(Material provided Opens)
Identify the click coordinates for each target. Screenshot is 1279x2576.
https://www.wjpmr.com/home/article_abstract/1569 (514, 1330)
(Material provided Closes)
(Material provided Opens)
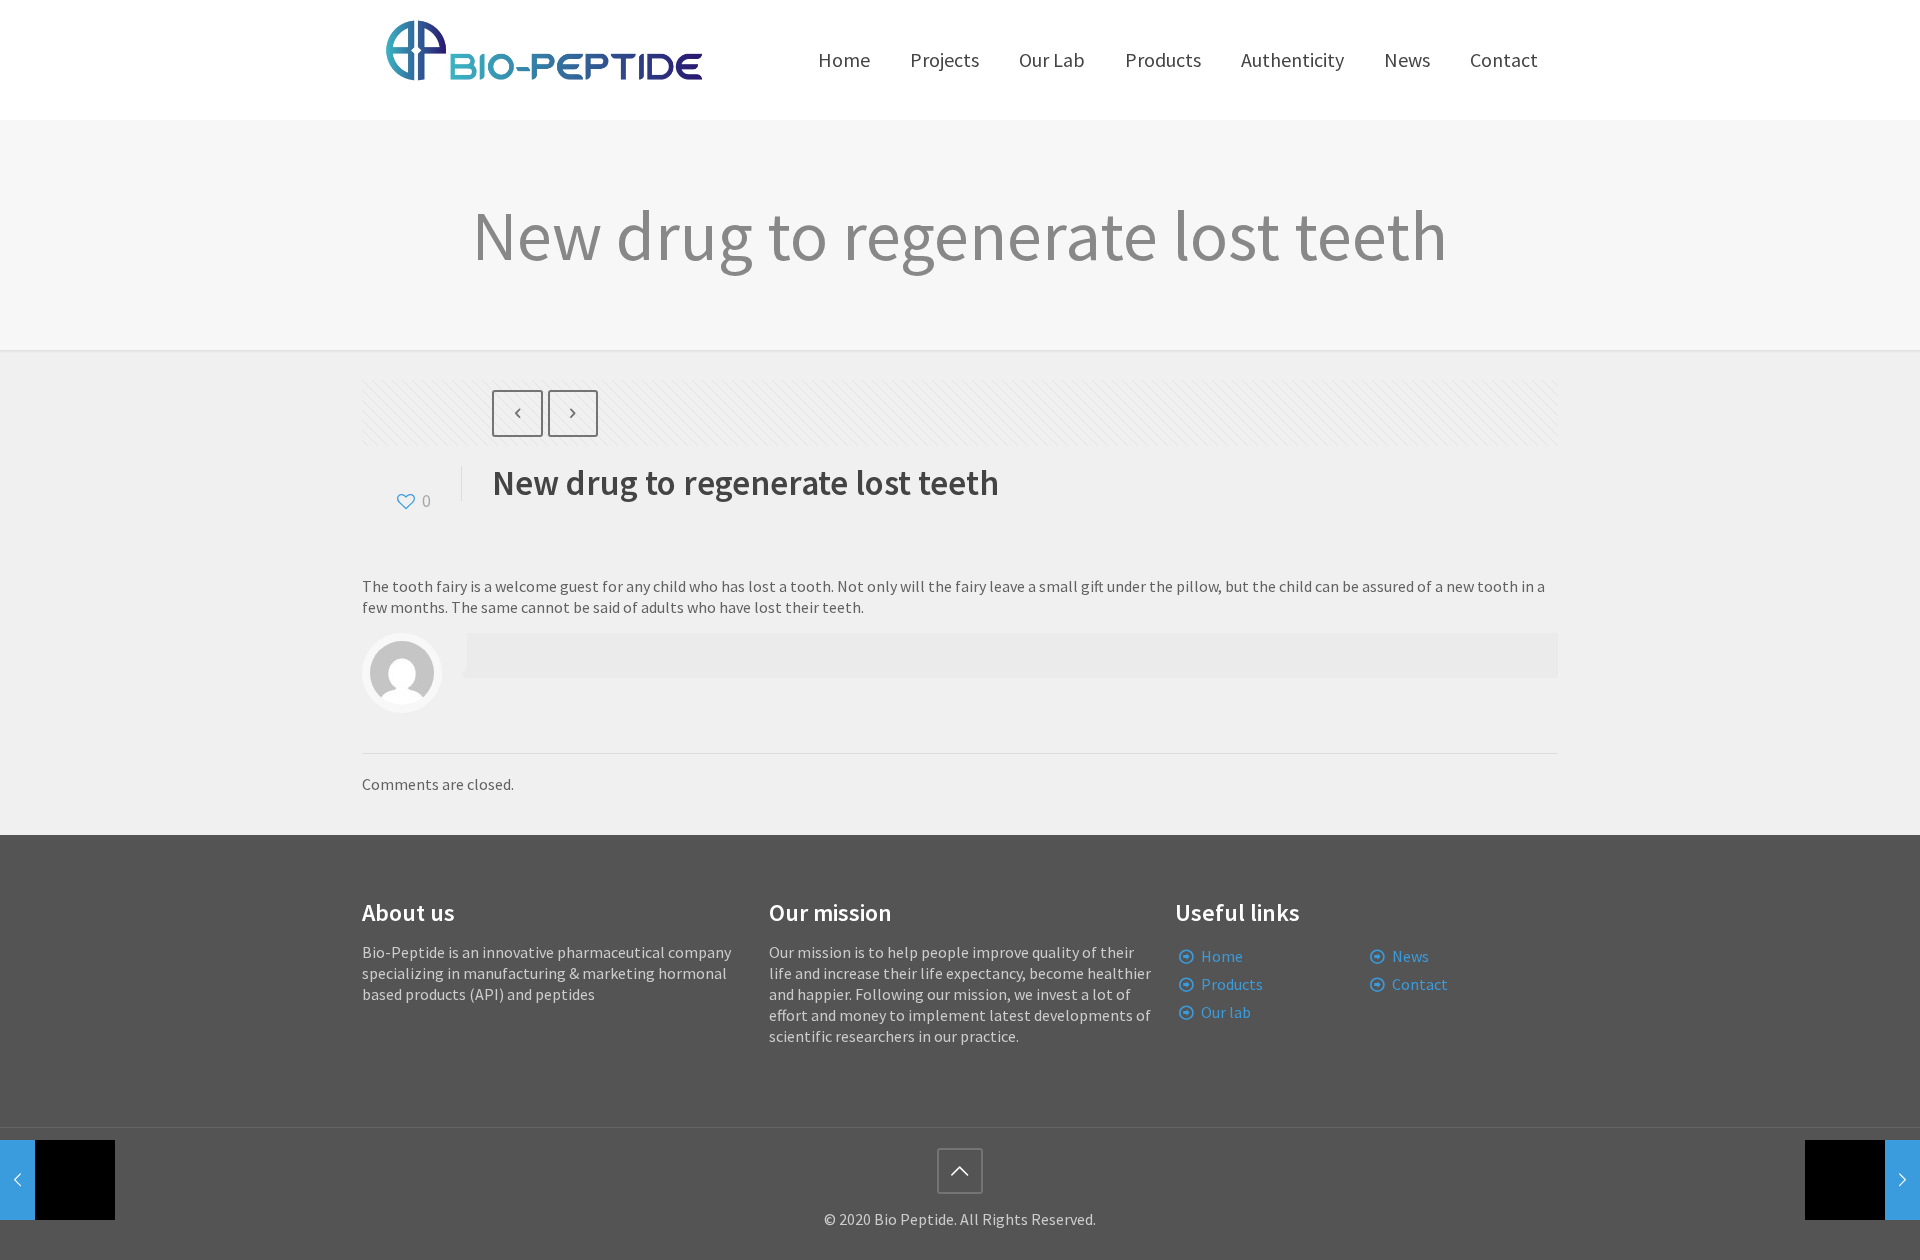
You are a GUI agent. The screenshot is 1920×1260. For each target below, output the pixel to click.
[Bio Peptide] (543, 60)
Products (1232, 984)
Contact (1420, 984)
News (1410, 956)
(Material provided Closes)
(Material provided Opens)
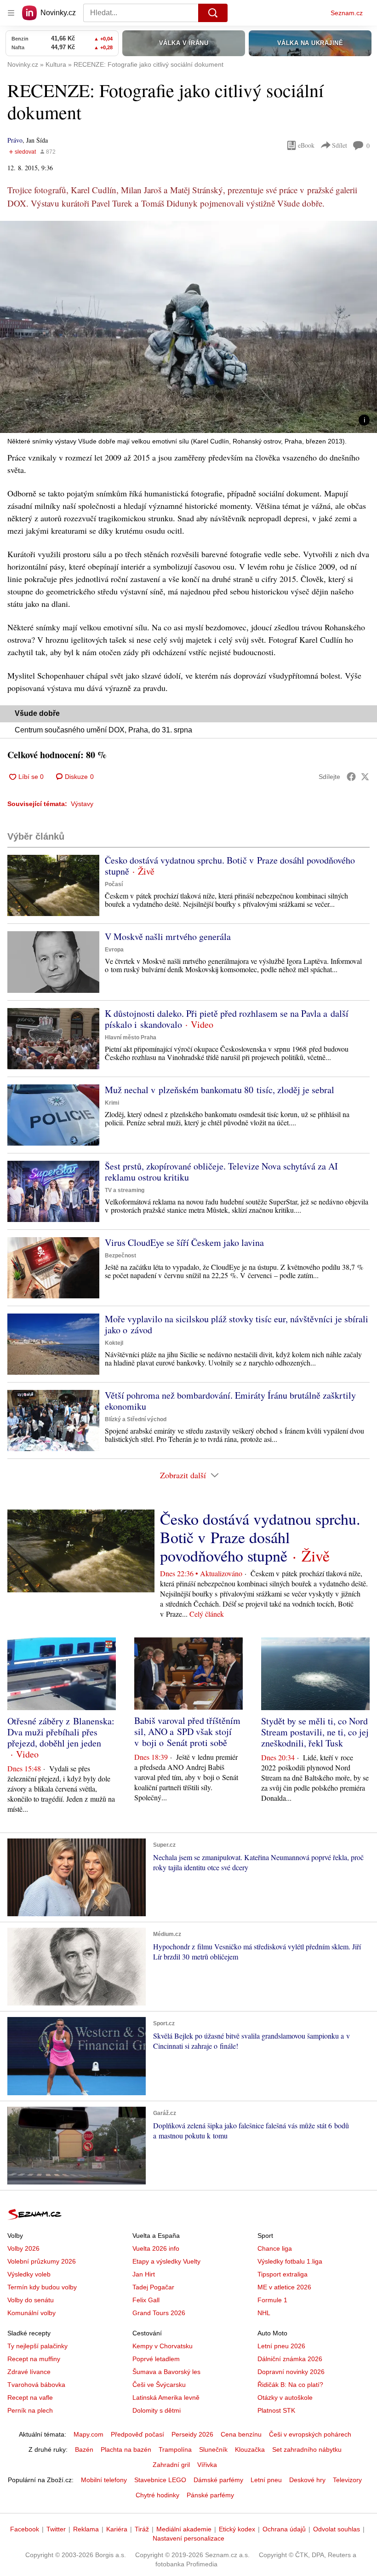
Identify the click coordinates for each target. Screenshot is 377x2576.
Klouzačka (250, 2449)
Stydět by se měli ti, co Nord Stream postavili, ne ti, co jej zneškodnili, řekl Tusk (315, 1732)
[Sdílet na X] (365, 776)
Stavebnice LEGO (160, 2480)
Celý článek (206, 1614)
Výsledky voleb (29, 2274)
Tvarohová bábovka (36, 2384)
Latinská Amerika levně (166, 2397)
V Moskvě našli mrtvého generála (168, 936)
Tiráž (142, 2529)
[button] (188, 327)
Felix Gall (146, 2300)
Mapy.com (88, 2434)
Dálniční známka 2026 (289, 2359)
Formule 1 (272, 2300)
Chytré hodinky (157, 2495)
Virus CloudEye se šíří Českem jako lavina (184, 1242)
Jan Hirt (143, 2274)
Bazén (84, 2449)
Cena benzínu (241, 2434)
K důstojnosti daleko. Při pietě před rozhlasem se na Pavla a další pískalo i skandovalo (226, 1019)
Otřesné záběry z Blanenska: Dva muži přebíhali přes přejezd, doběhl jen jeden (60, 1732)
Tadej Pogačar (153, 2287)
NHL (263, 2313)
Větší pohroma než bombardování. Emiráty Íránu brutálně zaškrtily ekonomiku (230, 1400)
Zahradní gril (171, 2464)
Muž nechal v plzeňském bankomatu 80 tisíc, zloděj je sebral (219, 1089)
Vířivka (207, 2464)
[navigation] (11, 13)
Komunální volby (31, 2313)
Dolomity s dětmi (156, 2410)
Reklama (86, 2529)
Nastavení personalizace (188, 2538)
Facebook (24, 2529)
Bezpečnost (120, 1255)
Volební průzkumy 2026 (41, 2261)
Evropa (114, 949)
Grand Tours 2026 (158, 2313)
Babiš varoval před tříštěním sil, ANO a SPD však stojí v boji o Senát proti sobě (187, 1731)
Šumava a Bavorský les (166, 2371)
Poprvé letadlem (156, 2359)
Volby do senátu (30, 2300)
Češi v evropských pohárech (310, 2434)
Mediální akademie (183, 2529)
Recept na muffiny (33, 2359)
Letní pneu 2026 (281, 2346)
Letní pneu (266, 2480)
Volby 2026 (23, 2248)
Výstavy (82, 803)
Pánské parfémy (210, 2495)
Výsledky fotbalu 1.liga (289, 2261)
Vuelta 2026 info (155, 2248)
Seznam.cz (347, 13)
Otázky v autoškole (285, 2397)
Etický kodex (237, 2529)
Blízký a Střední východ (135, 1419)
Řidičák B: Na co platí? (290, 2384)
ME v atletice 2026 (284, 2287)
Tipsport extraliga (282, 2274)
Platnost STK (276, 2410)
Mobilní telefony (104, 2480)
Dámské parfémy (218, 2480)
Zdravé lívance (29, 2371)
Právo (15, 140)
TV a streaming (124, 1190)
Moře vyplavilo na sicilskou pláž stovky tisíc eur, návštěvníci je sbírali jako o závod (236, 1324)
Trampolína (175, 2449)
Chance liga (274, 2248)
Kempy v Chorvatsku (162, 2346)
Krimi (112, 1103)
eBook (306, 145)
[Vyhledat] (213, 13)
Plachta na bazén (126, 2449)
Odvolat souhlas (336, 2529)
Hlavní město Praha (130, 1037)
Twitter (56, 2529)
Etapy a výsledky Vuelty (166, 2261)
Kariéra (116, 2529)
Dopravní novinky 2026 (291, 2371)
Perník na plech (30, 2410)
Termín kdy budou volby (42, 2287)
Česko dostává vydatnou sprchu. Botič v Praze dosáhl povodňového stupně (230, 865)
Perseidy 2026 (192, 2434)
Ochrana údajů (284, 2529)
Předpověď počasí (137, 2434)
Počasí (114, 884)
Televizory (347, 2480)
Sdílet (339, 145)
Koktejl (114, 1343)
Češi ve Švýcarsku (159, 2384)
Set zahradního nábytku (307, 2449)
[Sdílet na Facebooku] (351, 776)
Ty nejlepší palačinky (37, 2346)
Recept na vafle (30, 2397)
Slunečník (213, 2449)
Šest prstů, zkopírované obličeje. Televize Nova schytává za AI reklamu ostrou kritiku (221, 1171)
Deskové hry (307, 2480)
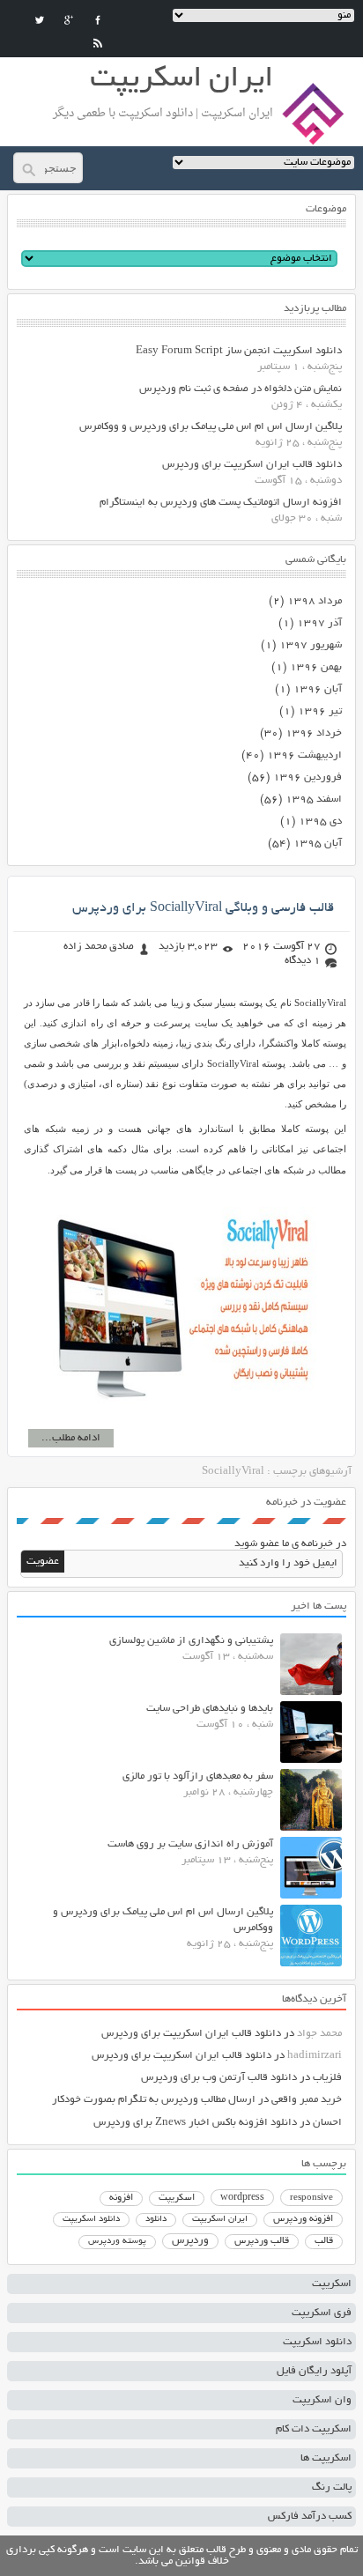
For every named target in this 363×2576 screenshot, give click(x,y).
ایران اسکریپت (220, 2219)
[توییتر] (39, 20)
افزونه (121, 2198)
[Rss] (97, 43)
(Material provided Closes)
How to complete this task:
Reproduce word for word, with pictures dropped, only the part of the material above that opens with the line containing "Televizory (347, 2480)" and closes with the line containing "[Rss] (97, 43)".

Written solution:
Televizory (347, 2480)
Sdílet (339, 145)
Koktejl (114, 1343)
Češi ve Švýcarsku (159, 2384)
Set zahradního nábytku (307, 2449)
[Sdílet na Facebooku] (351, 776)
Ty nejlepší palačinky (37, 2346)
Recept na vafle (30, 2397)
Slunečník (213, 2449)
Šest prstů, zkopírované obličeje. Televize Nova schytává za AI reklamu ostrou kritiku (221, 1171)
Deskové hry (307, 2480)
For every named target in this 363×2576 screenshot, give click(x,y).
ایران اسکریپت (220, 2219)
[توییتر] (39, 20)
افزونه (121, 2198)
[Rss] (97, 43)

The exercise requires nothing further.